··· Records for this task ···

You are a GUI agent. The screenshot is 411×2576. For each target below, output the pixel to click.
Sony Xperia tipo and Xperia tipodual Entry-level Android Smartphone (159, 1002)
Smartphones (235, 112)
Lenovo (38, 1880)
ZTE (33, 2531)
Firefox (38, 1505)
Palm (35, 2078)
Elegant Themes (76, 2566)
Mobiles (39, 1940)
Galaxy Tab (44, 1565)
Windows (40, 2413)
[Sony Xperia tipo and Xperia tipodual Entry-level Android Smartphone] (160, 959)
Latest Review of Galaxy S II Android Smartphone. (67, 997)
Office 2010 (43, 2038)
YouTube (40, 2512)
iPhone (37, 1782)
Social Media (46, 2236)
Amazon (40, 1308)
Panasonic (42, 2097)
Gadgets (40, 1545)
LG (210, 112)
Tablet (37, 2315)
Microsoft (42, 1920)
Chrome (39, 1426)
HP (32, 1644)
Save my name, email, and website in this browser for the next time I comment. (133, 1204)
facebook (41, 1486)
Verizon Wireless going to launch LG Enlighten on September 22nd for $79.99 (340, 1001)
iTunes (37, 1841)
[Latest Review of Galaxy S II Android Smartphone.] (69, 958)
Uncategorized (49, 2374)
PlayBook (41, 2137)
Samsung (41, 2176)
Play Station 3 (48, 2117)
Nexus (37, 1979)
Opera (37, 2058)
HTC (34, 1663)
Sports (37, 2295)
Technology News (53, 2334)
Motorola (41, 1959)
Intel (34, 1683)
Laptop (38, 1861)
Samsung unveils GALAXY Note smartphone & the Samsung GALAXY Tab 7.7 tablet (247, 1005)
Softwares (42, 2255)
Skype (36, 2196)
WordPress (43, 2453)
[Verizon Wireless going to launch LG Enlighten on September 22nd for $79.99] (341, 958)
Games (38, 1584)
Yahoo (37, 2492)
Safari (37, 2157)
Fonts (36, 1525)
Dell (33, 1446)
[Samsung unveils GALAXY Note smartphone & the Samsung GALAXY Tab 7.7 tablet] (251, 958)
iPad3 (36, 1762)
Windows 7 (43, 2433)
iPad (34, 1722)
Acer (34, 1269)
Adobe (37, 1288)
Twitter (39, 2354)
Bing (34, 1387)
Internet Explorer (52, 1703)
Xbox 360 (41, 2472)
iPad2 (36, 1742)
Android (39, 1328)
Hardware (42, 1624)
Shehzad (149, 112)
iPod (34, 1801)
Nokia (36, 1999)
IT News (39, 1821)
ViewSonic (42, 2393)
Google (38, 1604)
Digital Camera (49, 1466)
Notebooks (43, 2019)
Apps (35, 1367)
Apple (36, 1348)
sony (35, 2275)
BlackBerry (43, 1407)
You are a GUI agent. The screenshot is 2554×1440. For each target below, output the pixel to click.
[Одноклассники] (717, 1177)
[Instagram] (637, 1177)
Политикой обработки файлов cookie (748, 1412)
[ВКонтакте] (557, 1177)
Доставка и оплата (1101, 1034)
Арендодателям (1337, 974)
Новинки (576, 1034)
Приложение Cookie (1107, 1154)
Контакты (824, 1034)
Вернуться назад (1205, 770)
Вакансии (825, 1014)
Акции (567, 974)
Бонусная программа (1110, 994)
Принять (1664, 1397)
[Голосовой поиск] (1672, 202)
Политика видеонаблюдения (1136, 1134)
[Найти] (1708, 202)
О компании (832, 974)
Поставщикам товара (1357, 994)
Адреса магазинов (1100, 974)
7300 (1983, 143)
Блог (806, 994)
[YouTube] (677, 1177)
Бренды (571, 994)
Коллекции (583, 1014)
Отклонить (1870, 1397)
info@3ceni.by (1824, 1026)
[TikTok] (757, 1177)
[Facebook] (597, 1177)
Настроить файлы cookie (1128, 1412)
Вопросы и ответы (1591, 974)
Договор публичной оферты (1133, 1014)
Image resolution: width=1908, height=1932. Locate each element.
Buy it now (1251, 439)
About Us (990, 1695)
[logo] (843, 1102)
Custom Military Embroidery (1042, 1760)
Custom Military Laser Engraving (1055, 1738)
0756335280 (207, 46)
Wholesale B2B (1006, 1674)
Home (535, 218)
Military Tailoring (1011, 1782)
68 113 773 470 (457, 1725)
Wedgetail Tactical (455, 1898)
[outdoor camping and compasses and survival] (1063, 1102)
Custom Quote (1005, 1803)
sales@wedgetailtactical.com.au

···

## What is expected
Only the lines above starting at the line that holds "Android (39, 1328)" and ending at the line that holds "BlackBerry (43, 1407)" are to be repeated, exactly and in full.

## Answer to the problem
Android (39, 1328)
Hardware (42, 1624)
Shehzad (149, 112)
iPod (34, 1801)
Nokia (36, 1999)
IT News (39, 1821)
ViewSonic (42, 2393)
Google (38, 1604)
Digital Camera (49, 1466)
Notebooks (43, 2019)
Apps (35, 1367)
Apple (36, 1348)
sony (35, 2275)
BlackBerry (43, 1407)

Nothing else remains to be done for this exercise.